Services and Markets Act 2000 ("FSMA"), by a person authorised under FSMA and is

directed only at persons (i) who are persons having professional experience in

matters relating to investments who fall within the definition of "investment

professionals" in Article 19(5) of the Financial Services and Markets Act 2000

(Financial Promotion) Order 2005, as amended (the "Order"), or (ii) persons who

are high net worth entities falling within Article 49(2)(a) to (d) of the Order,

or (iii) other persons to whom it may lawfully be communicated ("relevant

persons"). Under no circumstances should persons who are not relevant persons

rely or act upon the contents of this announcement.

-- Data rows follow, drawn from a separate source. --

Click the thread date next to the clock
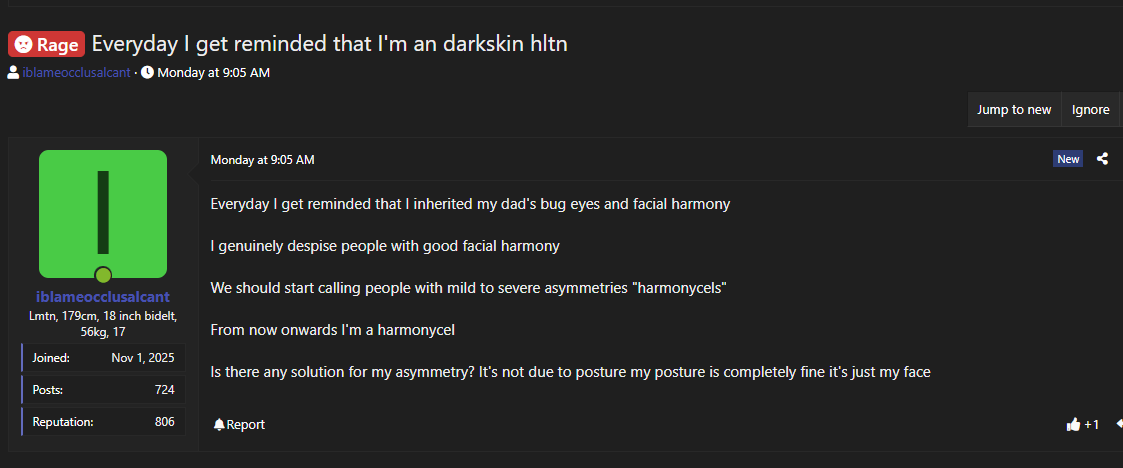Image resolution: width=1123 pixels, height=468 pixels. pyautogui.click(x=213, y=72)
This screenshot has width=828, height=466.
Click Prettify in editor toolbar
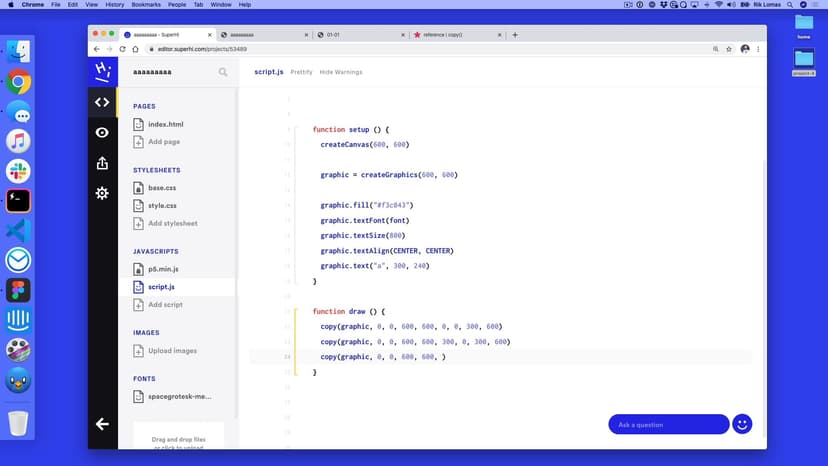click(301, 72)
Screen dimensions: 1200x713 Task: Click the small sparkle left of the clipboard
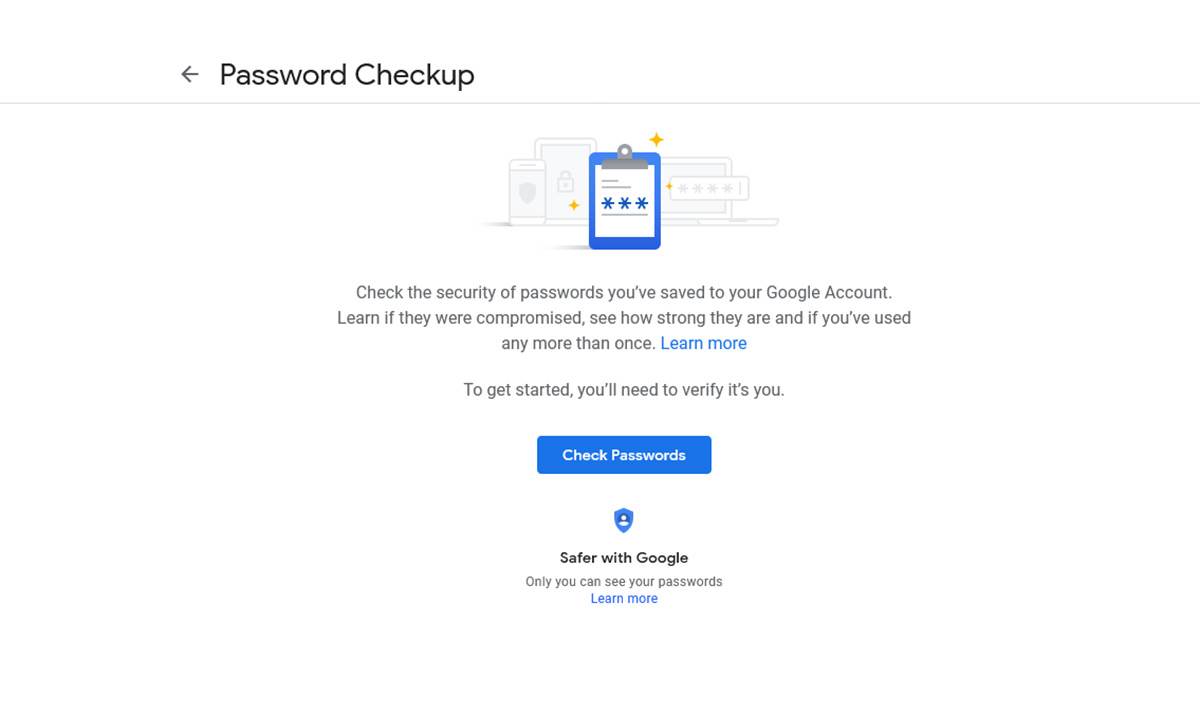pos(574,204)
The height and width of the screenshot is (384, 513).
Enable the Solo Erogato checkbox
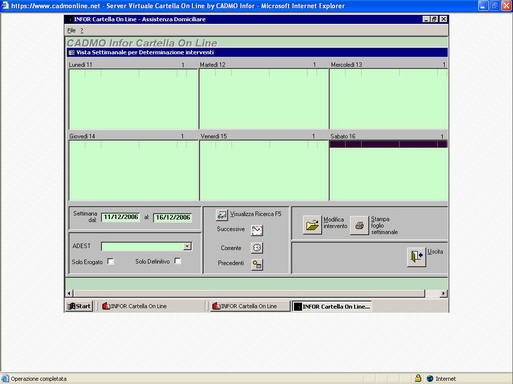(110, 261)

Any investment or investment

activity to which this announcement relates in the United Kingdom is available

only to, and will be engaged only with, relevant persons.

This announcement is not an offer for sale of securities in the United States.

Securities may not be offered or sold in the United States absent registration

with the United States Securities and Exchange Commission or an exemption from

registration under the U.S. Securities Act of 1933, as amended. Schibsted ASA

does not intend to register any part of the offering in the United States or to

conduct a public offering in the United States of the shares to which this

announcement relates.

This information is subject to the disclosure requirements pursuant to section

5 -12 of the Norwegian Securities Trading Act.